**GIVEN PROBLEM:**
Copy the data below word for word, starting with the line that contains "Click Load hashes from CAP file" and going on through the line that contains "coord(143,54)".
#####
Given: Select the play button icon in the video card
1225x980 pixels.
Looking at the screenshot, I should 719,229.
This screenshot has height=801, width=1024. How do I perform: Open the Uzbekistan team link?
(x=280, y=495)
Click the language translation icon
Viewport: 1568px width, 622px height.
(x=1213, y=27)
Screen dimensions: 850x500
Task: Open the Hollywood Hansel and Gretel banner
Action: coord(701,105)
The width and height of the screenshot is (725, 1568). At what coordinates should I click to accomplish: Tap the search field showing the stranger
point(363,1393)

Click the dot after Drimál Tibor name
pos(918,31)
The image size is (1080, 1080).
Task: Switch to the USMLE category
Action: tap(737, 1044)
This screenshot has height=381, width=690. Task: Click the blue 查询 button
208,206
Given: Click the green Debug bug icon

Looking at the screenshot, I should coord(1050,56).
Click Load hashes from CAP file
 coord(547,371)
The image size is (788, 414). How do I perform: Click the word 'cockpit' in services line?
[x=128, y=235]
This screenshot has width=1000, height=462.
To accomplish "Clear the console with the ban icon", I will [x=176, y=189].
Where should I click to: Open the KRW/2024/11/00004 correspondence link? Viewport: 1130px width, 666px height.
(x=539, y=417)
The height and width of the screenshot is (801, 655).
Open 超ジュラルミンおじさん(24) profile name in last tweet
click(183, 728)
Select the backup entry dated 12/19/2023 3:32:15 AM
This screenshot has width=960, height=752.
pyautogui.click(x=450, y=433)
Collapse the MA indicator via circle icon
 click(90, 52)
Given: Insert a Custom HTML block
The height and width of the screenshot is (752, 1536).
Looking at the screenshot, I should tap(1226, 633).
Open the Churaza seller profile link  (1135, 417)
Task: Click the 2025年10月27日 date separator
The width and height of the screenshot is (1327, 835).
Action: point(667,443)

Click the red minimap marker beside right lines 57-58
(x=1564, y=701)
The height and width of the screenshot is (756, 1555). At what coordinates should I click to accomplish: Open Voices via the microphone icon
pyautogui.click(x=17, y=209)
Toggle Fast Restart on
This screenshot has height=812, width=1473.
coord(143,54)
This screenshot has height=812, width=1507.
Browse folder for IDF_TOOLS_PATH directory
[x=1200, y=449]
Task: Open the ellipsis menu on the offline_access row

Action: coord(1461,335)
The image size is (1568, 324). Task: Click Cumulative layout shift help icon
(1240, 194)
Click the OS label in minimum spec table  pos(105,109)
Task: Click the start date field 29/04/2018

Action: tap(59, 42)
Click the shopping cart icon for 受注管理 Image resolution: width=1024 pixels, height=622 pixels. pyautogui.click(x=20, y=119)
#####
**SOLUTION FOR THIS PROBLEM:**
Click Load hashes from CAP file
 coord(547,371)
The image size is (788, 414). How do I perform: Click the word 'cockpit' in services line?
[x=128, y=235]
This screenshot has width=1000, height=462.
To accomplish "Clear the console with the ban icon", I will [x=176, y=189].
Where should I click to: Open the KRW/2024/11/00004 correspondence link? Viewport: 1130px width, 666px height.
(x=539, y=417)
The height and width of the screenshot is (801, 655).
Open 超ジュラルミンおじさん(24) profile name in last tweet
click(183, 728)
Select the backup entry dated 12/19/2023 3:32:15 AM
This screenshot has width=960, height=752.
pyautogui.click(x=450, y=433)
Collapse the MA indicator via circle icon
 click(90, 52)
Given: Insert a Custom HTML block
The height and width of the screenshot is (752, 1536).
Looking at the screenshot, I should tap(1226, 633).
Open the Churaza seller profile link  (1135, 417)
Task: Click the 2025年10月27日 date separator
The width and height of the screenshot is (1327, 835).
Action: point(667,443)

Click the red minimap marker beside right lines 57-58
(x=1564, y=701)
The height and width of the screenshot is (756, 1555). At what coordinates should I click to accomplish: Open Voices via the microphone icon
pyautogui.click(x=17, y=209)
Toggle Fast Restart on
This screenshot has height=812, width=1473.
coord(143,54)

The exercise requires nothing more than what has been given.